Document passage:

Authorities say the wolf is part of known pack that has lived in the area for at least 15 years. Michigan Department of Natural Resources

A gray wolf attacked a hunting dog in Michigan’s Upper Peninsula last week. The conflict occurred on March 29 on a local trail near Marquette. The Michigan Department of Natural Resources and the Noquemanon Trail Network have since confirmed the attack, and the two organizations clarified some of the details surrounding the incident in a recent Facebook post.

According to Michigan DNR’s public information officer John Pepin, a hunter was training his two beagles on Tuesday near the Holyoke Trail, which is a multi-use trail in a non-residential area west of Marquette. One of the beagles was pursuing a hare and was actively baying about 200 yards off the trail when the wolf pounced and bit the dog’s hind leg.

Extracted information:

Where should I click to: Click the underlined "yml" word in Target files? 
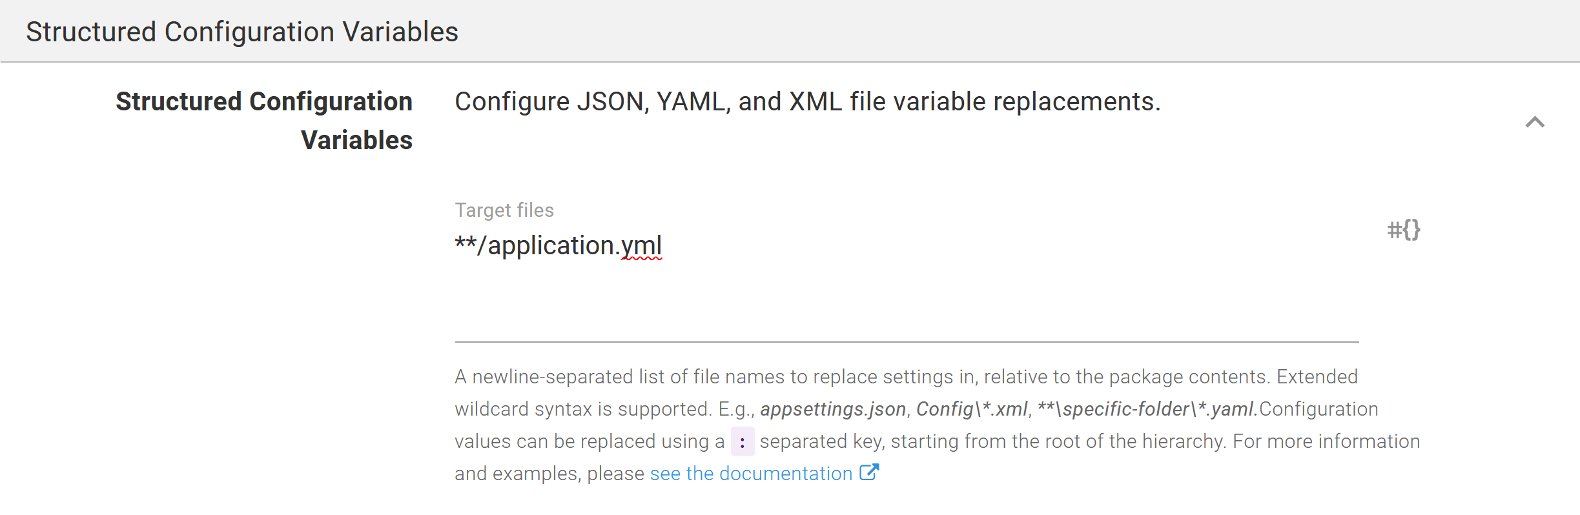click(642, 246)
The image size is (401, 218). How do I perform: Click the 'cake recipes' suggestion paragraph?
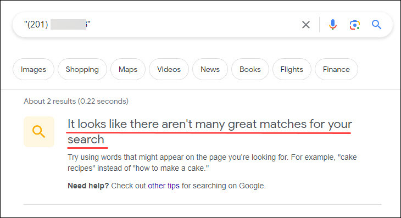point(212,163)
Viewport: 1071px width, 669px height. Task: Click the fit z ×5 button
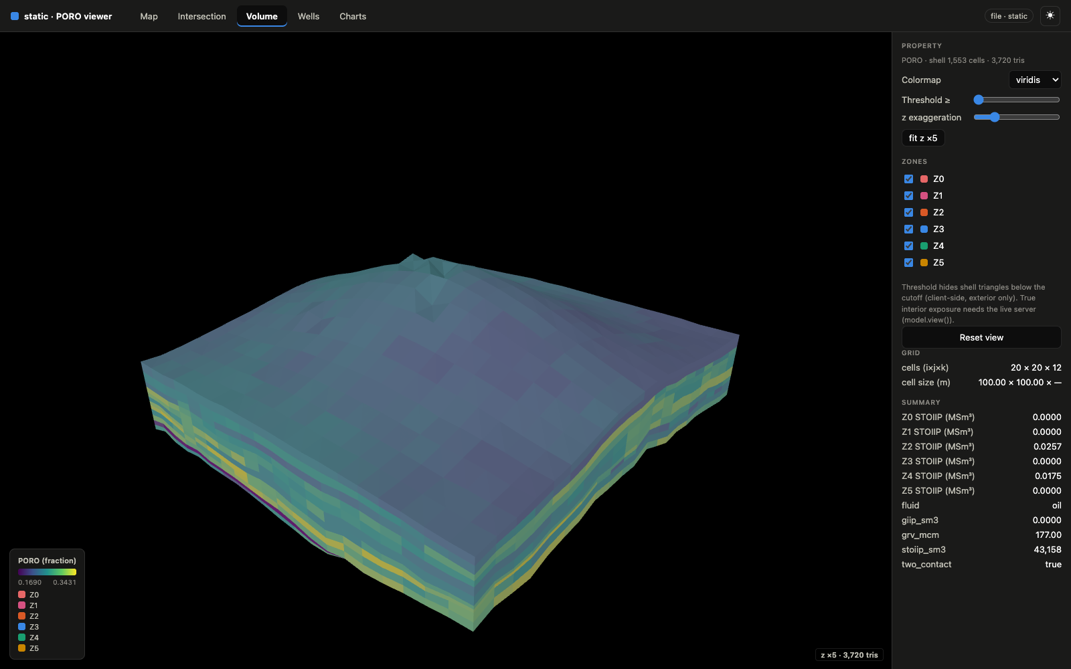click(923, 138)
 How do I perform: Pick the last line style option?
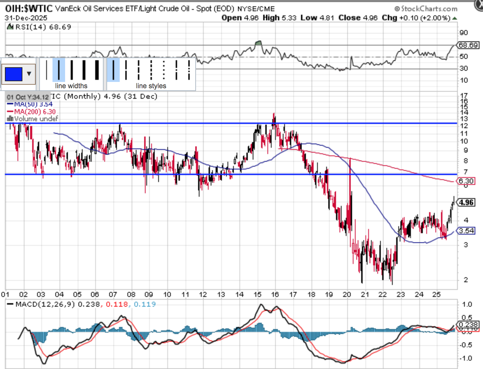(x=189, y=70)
* * *
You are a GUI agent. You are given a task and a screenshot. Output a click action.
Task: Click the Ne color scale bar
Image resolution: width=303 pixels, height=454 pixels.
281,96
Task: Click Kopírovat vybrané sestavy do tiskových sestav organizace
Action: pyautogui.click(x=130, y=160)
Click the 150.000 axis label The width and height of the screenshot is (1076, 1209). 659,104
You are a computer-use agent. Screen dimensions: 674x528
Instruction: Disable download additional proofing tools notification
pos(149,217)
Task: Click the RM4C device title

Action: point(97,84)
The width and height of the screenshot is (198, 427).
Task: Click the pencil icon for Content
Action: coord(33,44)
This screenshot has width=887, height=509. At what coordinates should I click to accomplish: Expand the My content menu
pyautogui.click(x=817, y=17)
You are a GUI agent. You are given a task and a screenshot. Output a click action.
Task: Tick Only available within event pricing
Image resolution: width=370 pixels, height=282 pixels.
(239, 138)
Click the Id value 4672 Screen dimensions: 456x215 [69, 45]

Task description: Quote the passage about the wolf attack near Marquette in full, keeping every word and line unchanged.

Response:
Authorities say the wolf is part of known pack that has lived in the area for at least 15 years. Michigan Department of Natural Resources

A gray wolf attacked a hunting dog in Michigan’s Upper Peninsula last week. The conflict occurred on March 29 on a local trail near Marquette. The Michigan Department of Natural Resources and the Noquemanon Trail Network have since confirmed the attack, and the two organizations clarified some of the details surrounding the incident in a recent Facebook post.

According to Michigan DNR’s public information officer John Pepin, a hunter was training his two beagles on Tuesday near the Holyoke Trail, which is a multi-use trail in a non-residential area west of Marquette. One of the beagles was pursuing a hare and was actively baying about 200 yards off the trail when the wolf pounced and bit the dog’s hind leg.